The manager grabbed the glass from Amrul’s hand and drank it all, leaving nothing behind. Amrul was stunned. He stood there, dumbfounded, as the manager nonchalantly declared that only the higher-ups were allowed to drink from that jug. The disappointment, the anger, the sadness—all hit Amrul at once. But he didn’t lash out. Instead, he muttered under his breath, promising to get back at the manager—not with anything devious, but with the truth.

The next day, Amrul returned to work, but this time, things were different. When offered overtime, he politely refused. He even asked to shorten his hours. He wasn’t afraid of getting thirsty again. No, Amrul had bigger plans now—he wanted to finish his education.

After his work hours, Amrul rushed to school, determined to study and improve himself. Even after school, he would dive back into his books.

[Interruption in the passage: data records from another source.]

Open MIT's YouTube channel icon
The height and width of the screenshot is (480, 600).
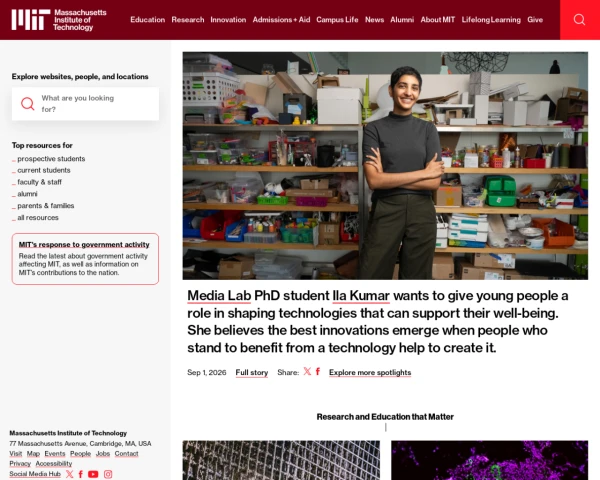point(93,474)
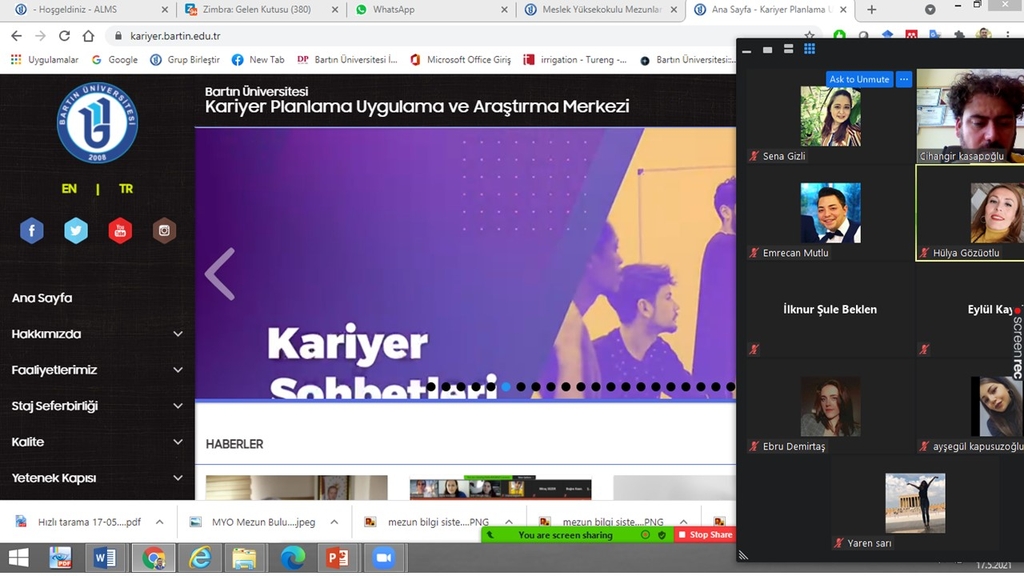Open the Facebook icon in the sidebar

(31, 230)
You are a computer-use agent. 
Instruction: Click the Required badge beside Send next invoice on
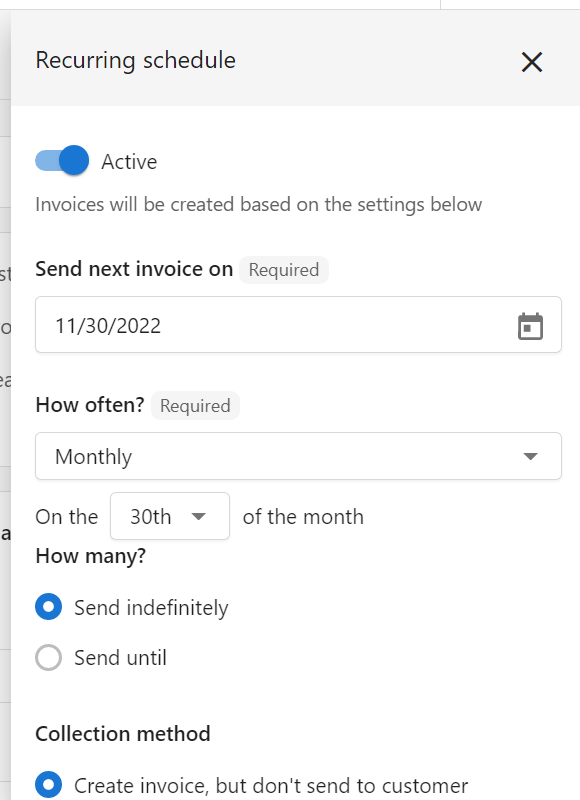tap(284, 270)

His routine became a tiring cycle—work, school, study—each day pushing him to his limits. But no matter how exhausted he felt, he never gave up. He was driven by the desire to better his life and support his younger sibling’s education.

Time passed, and eventually, Amrul received an incredible opportunity—a scholarship to study in America. He was overjoyed. He bid farewell to his sibling, promising to send money every month to help support them. In America, Amrul’s intelligence shone through. He quickly became known for his brilliance and work ethic. When he returned home, he was no longer the same humble worker; he had become a success story.

With his newfound skills and experience, Amrul applied for a managerial position at the very company where he had once worked. His leadership skills were nothing short of impressive, and the company saw record profits under his guidance. Amrul’s remarkable performance led him to rise through the ranks, eventually becoming the Vice President of the global enterprise.

Then, one fateful day, Amrul crossed paths with the manager who had once denied him that glass of water. Amrul smiled and said, "Thank you for not letting me drink that glass of water all those years ago." The manager, now humbled, lowered his head in shame.